I thought so to but it didn't and neither did flashing the factory image with -w removed and verity disabled but what did work was sideloading the OTA then booted into Android and then into bootloader and then booting patched.img and then direct install
What you actually needed to do was simply reflash vbmeta without options, then boot the patched image and direct install.
That's essentially what you did by sideloading the OTA...just the long roundabout way.
I'm back with a mushy head and no results to get root. I successfully updated to A12, but have been unable to flash the MagiskPatched.img which I've patched twice (and matched the checksum with one posted here). The result is always the same - boot loop (stuck at "G" logo until it reboots back into fastboot mode). I am on Magisk App 23016, Magisk shows Installed N/A, Zygisk No, Ramdisk Yes (and Update Channel is Canary). Flashing the stock boot.img always gets it started again.

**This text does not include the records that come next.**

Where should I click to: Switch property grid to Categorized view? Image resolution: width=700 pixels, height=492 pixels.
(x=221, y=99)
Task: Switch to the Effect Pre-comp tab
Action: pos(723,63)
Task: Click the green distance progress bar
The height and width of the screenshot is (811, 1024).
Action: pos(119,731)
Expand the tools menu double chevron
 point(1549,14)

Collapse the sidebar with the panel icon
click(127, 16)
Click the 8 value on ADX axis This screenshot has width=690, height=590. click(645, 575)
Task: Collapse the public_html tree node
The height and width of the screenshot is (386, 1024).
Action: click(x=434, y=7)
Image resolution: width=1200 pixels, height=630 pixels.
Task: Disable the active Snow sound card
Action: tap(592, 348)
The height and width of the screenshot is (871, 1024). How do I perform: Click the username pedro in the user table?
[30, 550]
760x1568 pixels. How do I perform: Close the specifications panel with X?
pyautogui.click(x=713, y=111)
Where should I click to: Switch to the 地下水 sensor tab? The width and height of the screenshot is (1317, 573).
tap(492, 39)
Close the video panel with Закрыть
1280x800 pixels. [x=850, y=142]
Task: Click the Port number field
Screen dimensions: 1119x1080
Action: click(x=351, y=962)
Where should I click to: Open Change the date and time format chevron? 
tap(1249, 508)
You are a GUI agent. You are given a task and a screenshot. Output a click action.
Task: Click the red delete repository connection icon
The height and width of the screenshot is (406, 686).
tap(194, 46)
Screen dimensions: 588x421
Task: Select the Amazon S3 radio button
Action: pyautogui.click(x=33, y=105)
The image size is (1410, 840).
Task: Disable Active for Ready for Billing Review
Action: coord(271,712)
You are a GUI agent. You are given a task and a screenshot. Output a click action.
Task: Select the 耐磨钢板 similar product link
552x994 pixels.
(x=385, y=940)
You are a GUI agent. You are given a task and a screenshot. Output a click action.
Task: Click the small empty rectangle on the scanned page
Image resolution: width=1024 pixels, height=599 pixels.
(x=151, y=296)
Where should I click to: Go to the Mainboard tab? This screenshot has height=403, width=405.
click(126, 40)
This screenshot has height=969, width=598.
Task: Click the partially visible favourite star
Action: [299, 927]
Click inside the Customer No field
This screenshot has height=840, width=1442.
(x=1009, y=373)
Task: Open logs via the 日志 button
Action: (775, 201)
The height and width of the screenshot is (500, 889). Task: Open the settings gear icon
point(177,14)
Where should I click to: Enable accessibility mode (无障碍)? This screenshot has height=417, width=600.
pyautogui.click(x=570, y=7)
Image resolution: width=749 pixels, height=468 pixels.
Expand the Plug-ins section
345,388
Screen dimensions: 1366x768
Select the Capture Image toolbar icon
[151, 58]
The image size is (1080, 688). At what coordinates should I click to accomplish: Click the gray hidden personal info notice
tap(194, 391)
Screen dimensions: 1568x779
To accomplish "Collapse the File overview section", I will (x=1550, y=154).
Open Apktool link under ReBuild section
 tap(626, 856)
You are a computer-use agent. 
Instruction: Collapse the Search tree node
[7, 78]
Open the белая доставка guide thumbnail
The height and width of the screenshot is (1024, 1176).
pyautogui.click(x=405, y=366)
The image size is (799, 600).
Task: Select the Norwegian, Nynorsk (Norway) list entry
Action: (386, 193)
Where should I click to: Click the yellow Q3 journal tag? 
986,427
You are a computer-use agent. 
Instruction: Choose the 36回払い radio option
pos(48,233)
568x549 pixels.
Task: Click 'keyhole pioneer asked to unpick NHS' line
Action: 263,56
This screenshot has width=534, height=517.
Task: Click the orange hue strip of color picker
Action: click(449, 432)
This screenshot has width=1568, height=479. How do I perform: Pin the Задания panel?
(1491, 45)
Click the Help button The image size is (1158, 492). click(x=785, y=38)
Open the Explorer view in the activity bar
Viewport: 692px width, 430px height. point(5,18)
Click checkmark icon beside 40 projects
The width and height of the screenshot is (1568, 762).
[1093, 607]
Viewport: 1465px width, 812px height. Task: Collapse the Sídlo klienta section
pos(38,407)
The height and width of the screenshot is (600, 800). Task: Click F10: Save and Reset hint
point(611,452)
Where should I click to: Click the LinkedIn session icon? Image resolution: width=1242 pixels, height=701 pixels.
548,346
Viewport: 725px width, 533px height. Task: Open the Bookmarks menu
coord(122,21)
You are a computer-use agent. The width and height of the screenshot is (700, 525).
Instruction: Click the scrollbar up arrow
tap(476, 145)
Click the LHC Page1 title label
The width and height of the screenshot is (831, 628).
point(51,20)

Would uninstalling and reinstalling Magisk help? Uninstall via the app, then what?
Any help appreciated, as always. (It's a ***** to get old!)
Are you able to live boot the patched image?
By fastboot do you mean fastbootd, recovery, or Rescue Party (corrupted data screen)?
Did you disable verity/verification? If you did, you shouldn't have. Reflash vbmeta without disable options.
Usually a Magisk issue just means you don't have root; it shouldn't prevent the device from booting. Removing
modules should not be necessary but then again I only use two. Remember that you can always
disable modules in the Magisk module manger.
So did you wipe data when upgrading to A12? I don't think anyone has found a way to go from A11 to A12 and root without wiping data.
The only reason this was inevitable was because disabling verity/verification was required to boot a modified image from /boot; disabling verity/verification with /data populated requires a wipe to successfully boot...for some reason.
It should no longer be an issue because of Canary 23016. The only thing you have to do after updating is let the device boot stock and complete the update, then patch and flash the boot image.
One other thing to try: flash the stock boot image back to boot_a, but use "fastboot flash boot_a "C:\Platform Tools January\magisk_patched-23016_IZJza.img" to boot the patched boot image, then in Magisk App do the "direct install" to get root.
Incorrect - you don't use
fastboot flash boot
to boot a patched image; the context there is
flash is the command, and
boot is the partition you're specifying to flash.
To boot an image simply use
fastboot boot
.
Point of note: When updating via OTA, ALWAYS let your device boot the new untouched boot image first. The way the OTA update process works means that system compares the boot image and system versions. If they don't match, it assumes the OTA failed, and boot loops back to the last good slot (the one you were on when you installed the OTA).
Or, download the factory image and patch the new boot image - but at that point you may as well just dirty flash the factory image anyway.